**GIVEN PROBLEM:** Rewrite everything from the line with "Given: Open the tab list menu arrow" down to the line with "Looking at the", changing "image size" to "screenshot size" and keeping all else the same. Leave the pictures out of your answer.

**PROVIDED DATA:**
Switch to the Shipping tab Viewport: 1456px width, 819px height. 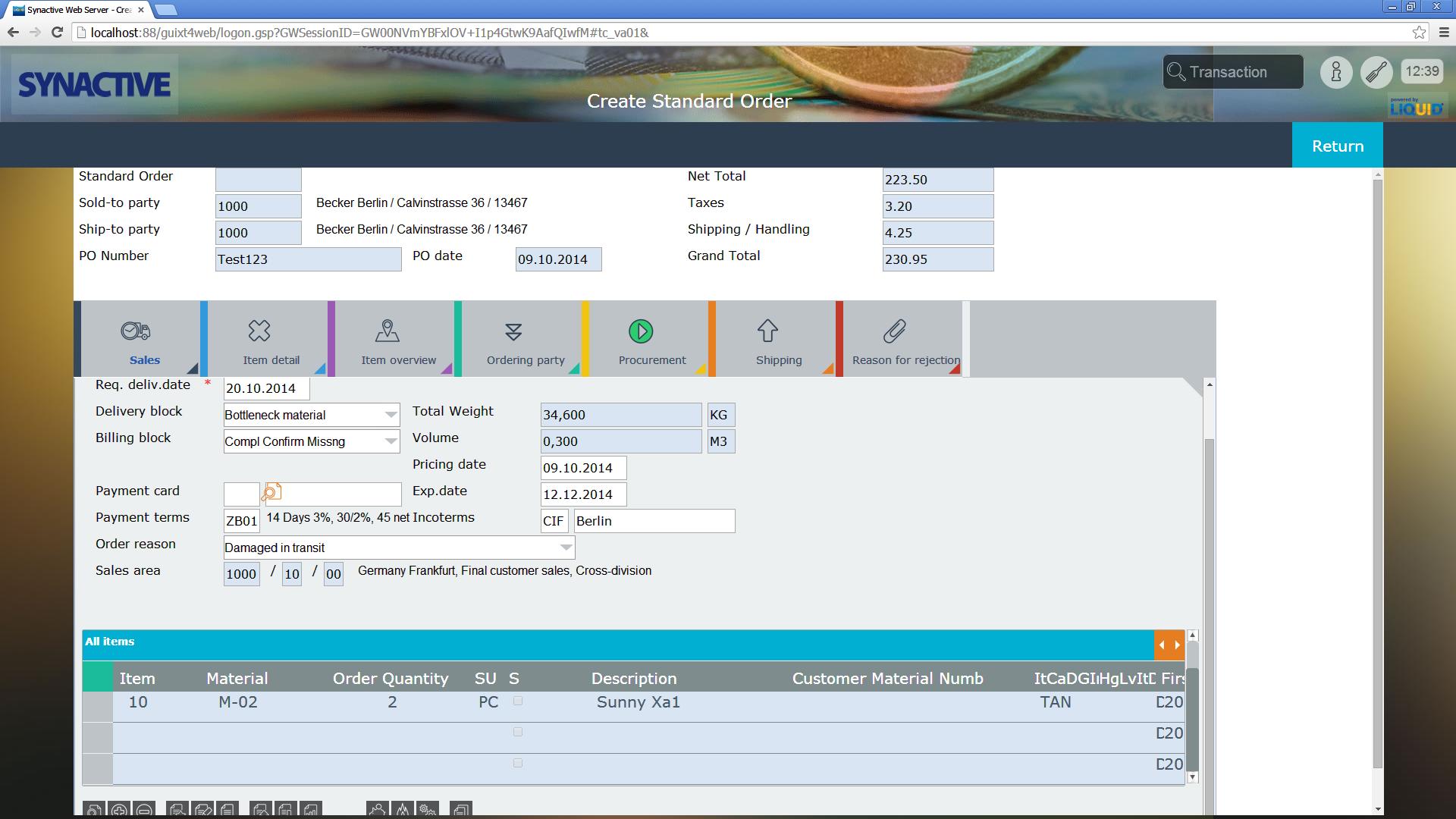tap(778, 340)
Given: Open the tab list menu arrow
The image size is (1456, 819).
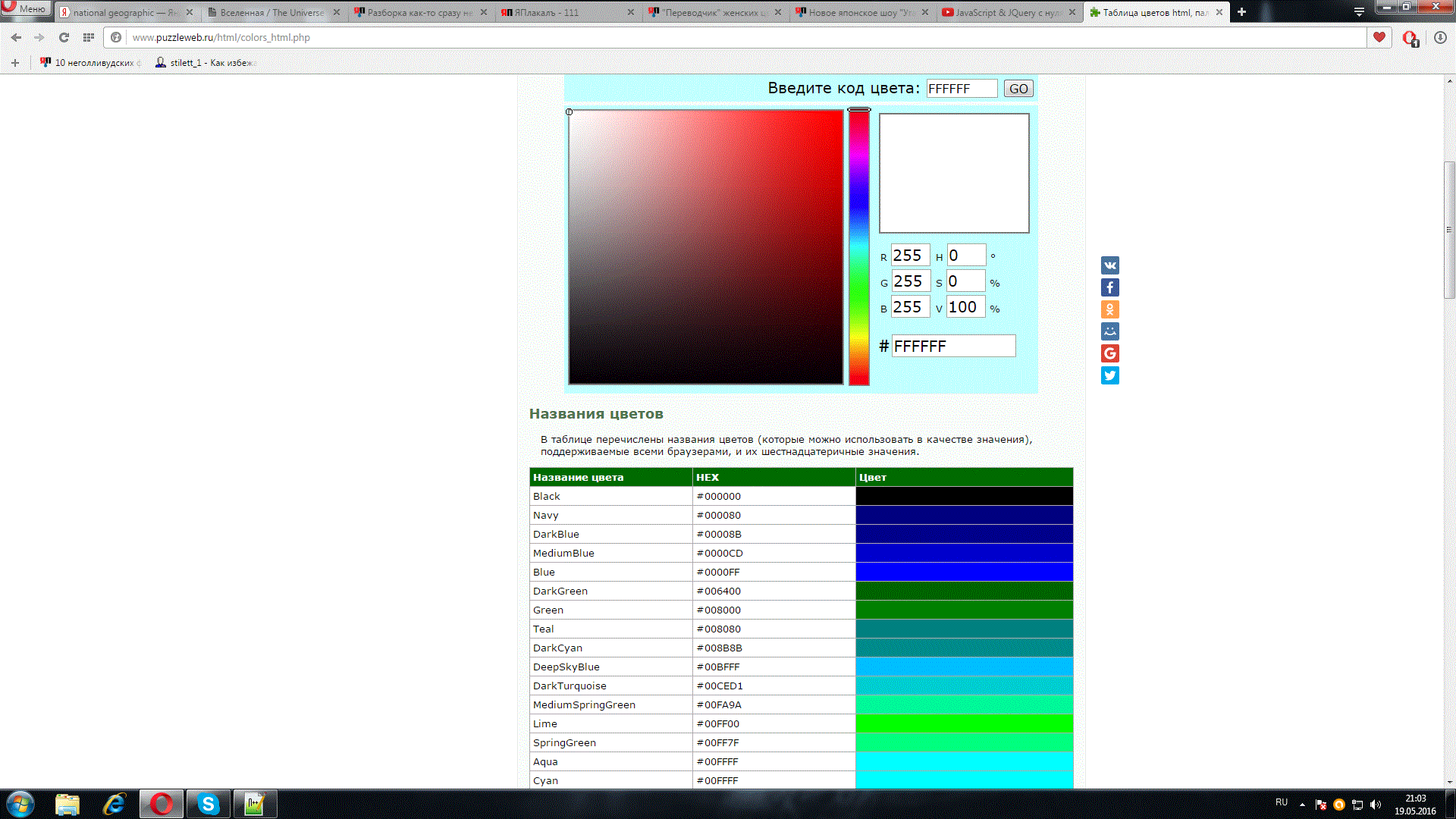Looking at the screenshot, I should point(1359,12).
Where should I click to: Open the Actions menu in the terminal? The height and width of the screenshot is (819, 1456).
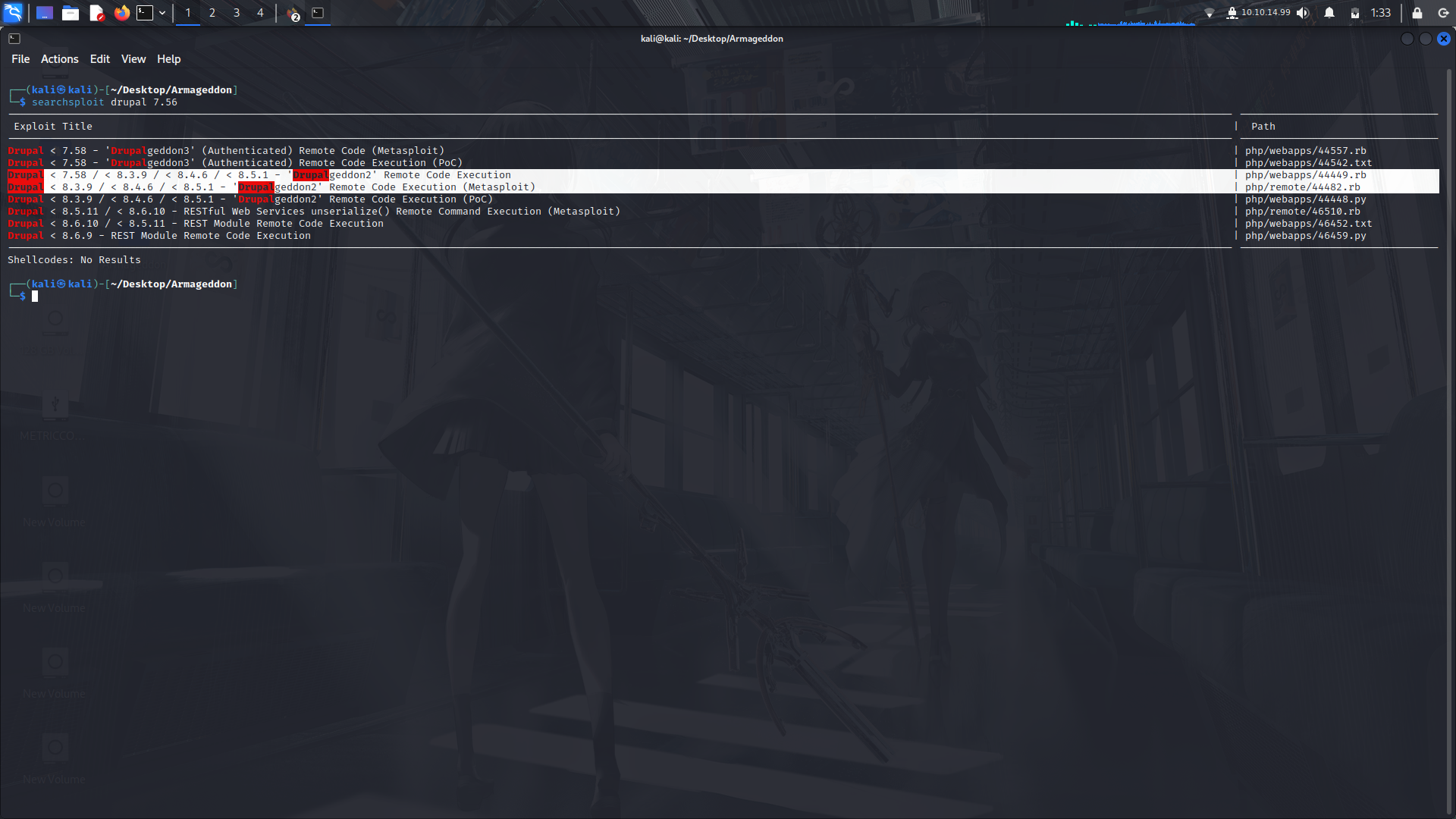click(59, 58)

**COMPLETED EXERCISE:**
Given: Open the tab list menu arrow
The screenshot size is (1456, 819).
Looking at the screenshot, I should point(1359,12).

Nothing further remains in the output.